**Short exercise:** Swap "blue box" for "shaded box" in the material starting at the line containing "the word Categorisation" and ending at the line containing "pos(377,325)", and give back only those lines with nothing else changed.

**Given entries:**
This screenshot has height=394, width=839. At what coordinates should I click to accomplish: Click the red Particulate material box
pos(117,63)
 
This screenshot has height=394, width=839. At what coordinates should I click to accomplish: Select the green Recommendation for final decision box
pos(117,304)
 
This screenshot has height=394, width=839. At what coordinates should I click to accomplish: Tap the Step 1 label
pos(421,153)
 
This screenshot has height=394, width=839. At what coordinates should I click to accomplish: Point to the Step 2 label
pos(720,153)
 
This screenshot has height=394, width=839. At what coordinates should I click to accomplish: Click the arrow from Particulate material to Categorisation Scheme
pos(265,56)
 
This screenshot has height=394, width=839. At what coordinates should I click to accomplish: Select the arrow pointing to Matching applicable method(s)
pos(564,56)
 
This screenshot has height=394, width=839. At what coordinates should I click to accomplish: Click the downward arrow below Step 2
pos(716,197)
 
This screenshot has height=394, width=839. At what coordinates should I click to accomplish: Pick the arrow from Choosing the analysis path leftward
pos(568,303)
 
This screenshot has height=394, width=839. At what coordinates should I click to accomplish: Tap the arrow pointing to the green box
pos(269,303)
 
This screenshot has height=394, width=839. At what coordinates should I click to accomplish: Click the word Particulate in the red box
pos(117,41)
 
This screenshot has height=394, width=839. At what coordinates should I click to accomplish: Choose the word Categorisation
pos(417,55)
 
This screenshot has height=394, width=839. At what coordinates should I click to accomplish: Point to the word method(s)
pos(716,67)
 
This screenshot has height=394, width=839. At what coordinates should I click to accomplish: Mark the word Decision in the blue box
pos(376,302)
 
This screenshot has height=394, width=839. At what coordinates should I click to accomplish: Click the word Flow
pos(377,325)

* * *

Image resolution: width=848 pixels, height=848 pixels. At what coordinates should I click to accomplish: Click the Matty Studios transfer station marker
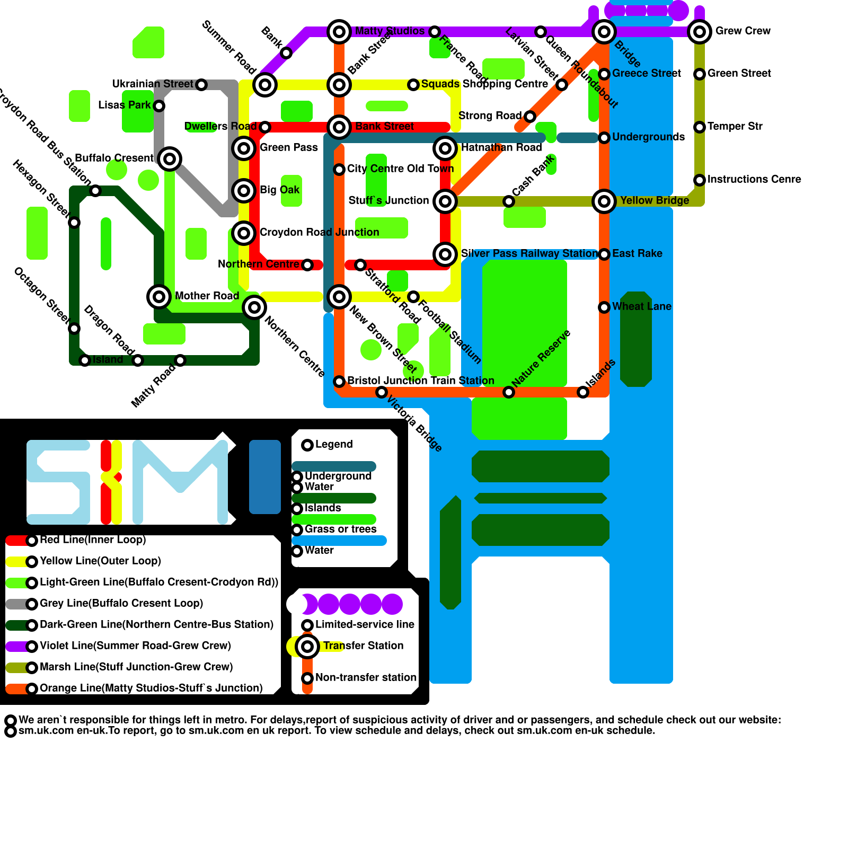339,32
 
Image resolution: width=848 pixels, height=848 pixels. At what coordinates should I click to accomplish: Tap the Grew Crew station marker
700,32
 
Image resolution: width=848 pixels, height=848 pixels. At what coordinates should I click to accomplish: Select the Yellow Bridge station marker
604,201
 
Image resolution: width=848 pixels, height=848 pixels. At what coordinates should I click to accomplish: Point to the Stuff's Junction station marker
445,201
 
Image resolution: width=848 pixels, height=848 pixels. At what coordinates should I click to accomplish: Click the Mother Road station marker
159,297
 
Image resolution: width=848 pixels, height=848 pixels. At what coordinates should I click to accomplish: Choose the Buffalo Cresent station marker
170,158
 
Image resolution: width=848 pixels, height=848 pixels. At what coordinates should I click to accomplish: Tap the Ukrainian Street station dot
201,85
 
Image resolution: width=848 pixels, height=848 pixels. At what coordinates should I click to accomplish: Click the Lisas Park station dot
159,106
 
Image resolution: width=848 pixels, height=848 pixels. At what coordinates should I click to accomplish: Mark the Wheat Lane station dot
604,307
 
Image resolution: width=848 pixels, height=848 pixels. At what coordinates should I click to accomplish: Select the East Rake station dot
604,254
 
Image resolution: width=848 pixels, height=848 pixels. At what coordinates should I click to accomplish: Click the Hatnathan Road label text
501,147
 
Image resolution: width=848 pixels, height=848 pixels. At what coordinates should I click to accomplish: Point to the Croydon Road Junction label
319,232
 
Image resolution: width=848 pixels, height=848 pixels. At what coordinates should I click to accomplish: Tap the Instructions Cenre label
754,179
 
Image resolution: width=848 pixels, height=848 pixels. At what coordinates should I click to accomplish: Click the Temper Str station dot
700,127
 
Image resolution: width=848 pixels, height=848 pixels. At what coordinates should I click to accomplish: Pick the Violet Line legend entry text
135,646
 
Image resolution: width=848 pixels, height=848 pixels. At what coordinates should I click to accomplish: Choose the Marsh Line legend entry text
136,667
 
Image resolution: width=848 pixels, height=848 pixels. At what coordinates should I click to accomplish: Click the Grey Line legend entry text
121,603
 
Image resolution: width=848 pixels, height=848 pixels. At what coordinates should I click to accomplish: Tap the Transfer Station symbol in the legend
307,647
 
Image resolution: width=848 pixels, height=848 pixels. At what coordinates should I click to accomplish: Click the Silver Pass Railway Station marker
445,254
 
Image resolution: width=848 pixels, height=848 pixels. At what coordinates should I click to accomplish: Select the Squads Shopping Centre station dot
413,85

---

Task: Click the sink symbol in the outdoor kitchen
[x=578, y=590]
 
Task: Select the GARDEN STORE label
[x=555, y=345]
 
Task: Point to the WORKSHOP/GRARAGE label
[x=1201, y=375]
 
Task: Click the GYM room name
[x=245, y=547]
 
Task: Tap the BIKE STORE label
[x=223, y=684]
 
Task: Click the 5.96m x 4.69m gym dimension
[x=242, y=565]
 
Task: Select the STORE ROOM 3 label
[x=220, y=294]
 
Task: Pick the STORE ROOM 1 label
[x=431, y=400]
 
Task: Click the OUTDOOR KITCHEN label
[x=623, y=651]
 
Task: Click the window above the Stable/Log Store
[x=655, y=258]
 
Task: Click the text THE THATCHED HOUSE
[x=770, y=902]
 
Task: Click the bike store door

**Output of the exercise:**
This screenshot has height=394, width=839. At what coordinates should I click to accomplish: Choose the word Categorisation
pos(417,55)
 
This screenshot has height=394, width=839. At what coordinates should I click to accomplish: Point to the word method(s)
pos(716,67)
 
This screenshot has height=394, width=839. At what coordinates should I click to accomplish: Mark the word Decision in the shaded box
pos(376,302)
 
This screenshot has height=394, width=839. At what coordinates should I click to accomplish: Click the word Flow
pos(377,325)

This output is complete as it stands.